Required task ->
Edit the rows below by replacing every "scrollbar" with "scroll bar". Leave everything else unchanged.

Rows from a dataset
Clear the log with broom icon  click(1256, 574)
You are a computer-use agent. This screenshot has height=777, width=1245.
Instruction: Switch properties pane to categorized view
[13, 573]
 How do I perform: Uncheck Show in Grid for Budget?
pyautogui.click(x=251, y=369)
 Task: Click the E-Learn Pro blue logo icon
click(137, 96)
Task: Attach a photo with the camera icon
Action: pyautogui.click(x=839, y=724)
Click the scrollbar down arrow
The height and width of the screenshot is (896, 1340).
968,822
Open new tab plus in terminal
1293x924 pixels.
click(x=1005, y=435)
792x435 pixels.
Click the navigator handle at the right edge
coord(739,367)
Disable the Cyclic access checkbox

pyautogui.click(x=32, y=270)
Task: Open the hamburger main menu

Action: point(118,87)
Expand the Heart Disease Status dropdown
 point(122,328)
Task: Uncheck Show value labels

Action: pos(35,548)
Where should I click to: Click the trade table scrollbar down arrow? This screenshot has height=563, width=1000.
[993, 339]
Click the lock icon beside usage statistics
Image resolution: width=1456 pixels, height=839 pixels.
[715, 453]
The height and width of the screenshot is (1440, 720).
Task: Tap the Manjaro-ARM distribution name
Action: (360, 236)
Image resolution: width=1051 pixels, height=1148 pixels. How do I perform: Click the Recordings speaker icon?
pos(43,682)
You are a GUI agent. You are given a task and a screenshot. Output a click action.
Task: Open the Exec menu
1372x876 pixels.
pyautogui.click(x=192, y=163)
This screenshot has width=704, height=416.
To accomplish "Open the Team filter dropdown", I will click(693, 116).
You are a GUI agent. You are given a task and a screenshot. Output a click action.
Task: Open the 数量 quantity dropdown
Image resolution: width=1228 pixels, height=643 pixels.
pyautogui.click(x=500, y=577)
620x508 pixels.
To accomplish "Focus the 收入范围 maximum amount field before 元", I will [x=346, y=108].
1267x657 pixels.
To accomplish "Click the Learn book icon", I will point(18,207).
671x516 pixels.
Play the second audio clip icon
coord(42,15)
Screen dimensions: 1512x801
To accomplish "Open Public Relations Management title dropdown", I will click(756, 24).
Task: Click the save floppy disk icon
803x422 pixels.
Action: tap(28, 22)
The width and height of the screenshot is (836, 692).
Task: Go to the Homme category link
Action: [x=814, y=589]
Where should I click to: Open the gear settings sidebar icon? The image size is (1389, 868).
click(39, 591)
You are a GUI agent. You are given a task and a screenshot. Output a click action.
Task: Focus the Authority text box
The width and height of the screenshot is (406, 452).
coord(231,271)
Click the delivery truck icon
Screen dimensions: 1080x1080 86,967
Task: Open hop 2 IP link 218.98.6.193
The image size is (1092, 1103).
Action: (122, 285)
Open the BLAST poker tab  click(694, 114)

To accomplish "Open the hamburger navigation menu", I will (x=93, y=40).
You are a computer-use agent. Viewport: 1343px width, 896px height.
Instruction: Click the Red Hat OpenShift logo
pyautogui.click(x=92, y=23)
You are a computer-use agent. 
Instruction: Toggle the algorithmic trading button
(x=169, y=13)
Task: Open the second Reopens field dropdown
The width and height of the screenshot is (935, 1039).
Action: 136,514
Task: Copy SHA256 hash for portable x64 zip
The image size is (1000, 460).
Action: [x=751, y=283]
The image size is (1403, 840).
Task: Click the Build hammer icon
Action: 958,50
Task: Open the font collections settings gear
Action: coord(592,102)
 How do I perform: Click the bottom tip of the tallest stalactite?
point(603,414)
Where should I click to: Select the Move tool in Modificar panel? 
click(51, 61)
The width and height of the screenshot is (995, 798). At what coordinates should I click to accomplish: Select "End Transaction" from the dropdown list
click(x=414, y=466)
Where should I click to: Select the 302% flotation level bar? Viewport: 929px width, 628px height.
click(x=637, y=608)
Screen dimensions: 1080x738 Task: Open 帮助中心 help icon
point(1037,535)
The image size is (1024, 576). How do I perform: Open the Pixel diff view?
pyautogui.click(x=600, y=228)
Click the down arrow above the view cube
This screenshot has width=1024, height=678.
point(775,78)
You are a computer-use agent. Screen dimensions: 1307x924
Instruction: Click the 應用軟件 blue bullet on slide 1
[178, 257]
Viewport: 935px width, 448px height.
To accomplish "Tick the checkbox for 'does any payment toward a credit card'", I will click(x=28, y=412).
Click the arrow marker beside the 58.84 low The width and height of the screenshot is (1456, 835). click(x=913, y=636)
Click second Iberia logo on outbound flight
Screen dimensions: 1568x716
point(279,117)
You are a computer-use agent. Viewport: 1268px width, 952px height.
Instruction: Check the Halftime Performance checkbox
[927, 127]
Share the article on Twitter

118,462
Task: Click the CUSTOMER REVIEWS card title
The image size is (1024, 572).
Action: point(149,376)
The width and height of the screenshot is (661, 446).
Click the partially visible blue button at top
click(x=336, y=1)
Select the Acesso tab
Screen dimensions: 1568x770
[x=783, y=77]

Task solution ->
Clear the log with broom icon  click(1256, 574)
You are a computer-use agent. This screenshot has height=777, width=1245.
Instruction: Switch properties pane to categorized view
[13, 573]
 How do I perform: Uncheck Show in Grid for Budget?
pyautogui.click(x=251, y=369)
 Task: Click the E-Learn Pro blue logo icon
click(137, 96)
Task: Attach a photo with the camera icon
Action: pyautogui.click(x=839, y=724)
Click the scroll bar down arrow
The height and width of the screenshot is (896, 1340).
968,822
Open new tab plus in terminal
1293x924 pixels.
click(x=1005, y=435)
792x435 pixels.
Click the navigator handle at the right edge
coord(739,367)
Disable the Cyclic access checkbox

pyautogui.click(x=32, y=270)
Task: Open the hamburger main menu

Action: point(118,87)
Expand the Heart Disease Status dropdown
 point(122,328)
Task: Uncheck Show value labels

Action: pos(35,548)
Where should I click to: Click the trade table scroll bar down arrow? This screenshot has height=563, width=1000.
[993, 339]
Click the lock icon beside usage statistics
Image resolution: width=1456 pixels, height=839 pixels.
[715, 453]
The height and width of the screenshot is (1440, 720).
Task: Tap the Manjaro-ARM distribution name
Action: (360, 236)
Image resolution: width=1051 pixels, height=1148 pixels. How do I perform: Click the Recordings speaker icon?
pos(43,682)
You are a GUI agent. You are given a task and a screenshot. Output a click action.
Task: Open the Exec menu
1372x876 pixels.
pyautogui.click(x=192, y=163)
This screenshot has width=704, height=416.
To accomplish "Open the Team filter dropdown", I will click(693, 116).
You are a GUI agent. You are given a task and a screenshot. Output a click action.
Task: Open the 数量 quantity dropdown
Image resolution: width=1228 pixels, height=643 pixels.
pyautogui.click(x=500, y=577)
620x508 pixels.
To accomplish "Focus the 收入范围 maximum amount field before 元", I will [x=346, y=108].
1267x657 pixels.
To accomplish "Click the Learn book icon", I will point(18,207).
671x516 pixels.
Play the second audio clip icon
coord(42,15)
Screen dimensions: 1512x801
To accomplish "Open Public Relations Management title dropdown", I will click(756, 24).
Task: Click the save floppy disk icon
803x422 pixels.
Action: tap(28, 22)
The width and height of the screenshot is (836, 692).
Task: Go to the Homme category link
Action: [x=814, y=589]
Where should I click to: Open the gear settings sidebar icon? The image size is (1389, 868).
click(39, 591)
You are a GUI agent. You are given a task and a screenshot. Output a click action.
Task: Focus the Authority text box
The width and height of the screenshot is (406, 452).
coord(231,271)
Click the delivery truck icon
Screen dimensions: 1080x1080 86,967
Task: Open hop 2 IP link 218.98.6.193
The image size is (1092, 1103).
Action: (122, 285)
Open the BLAST poker tab  click(694, 114)

To accomplish "Open the hamburger navigation menu", I will (x=93, y=40).
You are a computer-use agent. Viewport: 1343px width, 896px height.
Instruction: Click the Red Hat OpenShift logo
pyautogui.click(x=92, y=23)
You are a computer-use agent. 
Instruction: Toggle the algorithmic trading button
(x=169, y=13)
Task: Open the second Reopens field dropdown
The width and height of the screenshot is (935, 1039).
Action: 136,514
Task: Copy SHA256 hash for portable x64 zip
The image size is (1000, 460).
Action: [x=751, y=283]
The image size is (1403, 840).
Task: Click the Build hammer icon
Action: 958,50
Task: Open the font collections settings gear
Action: coord(592,102)
 How do I perform: Click the bottom tip of the tallest stalactite?
point(603,414)
Where should I click to: Select the Move tool in Modificar panel? 
click(51, 61)
The width and height of the screenshot is (995, 798). At what coordinates should I click to accomplish: Select "End Transaction" from the dropdown list
click(x=414, y=466)
Where should I click to: Select the 302% flotation level bar? Viewport: 929px width, 628px height.
click(x=637, y=608)
Screen dimensions: 1080x738 Task: Open 帮助中心 help icon
point(1037,535)
The image size is (1024, 576). How do I perform: Open the Pixel diff view?
pyautogui.click(x=600, y=228)
Click the down arrow above the view cube
This screenshot has width=1024, height=678.
point(775,78)
You are a computer-use agent. Screen dimensions: 1307x924
Instruction: Click the 應用軟件 blue bullet on slide 1
[178, 257]
Viewport: 935px width, 448px height.
To accomplish "Tick the checkbox for 'does any payment toward a credit card'", I will click(x=28, y=412).
Click the arrow marker beside the 58.84 low The width and height of the screenshot is (1456, 835). click(x=913, y=636)
Click second Iberia logo on outbound flight
Screen dimensions: 1568x716
point(279,117)
You are a computer-use agent. Viewport: 1268px width, 952px height.
Instruction: Check the Halftime Performance checkbox
[927, 127]
Share the article on Twitter

118,462
Task: Click the CUSTOMER REVIEWS card title
The image size is (1024, 572).
Action: point(149,376)
The width and height of the screenshot is (661, 446).
Click the partially visible blue button at top
click(x=336, y=1)
Select the Acesso tab
Screen dimensions: 1568x770
[x=783, y=77]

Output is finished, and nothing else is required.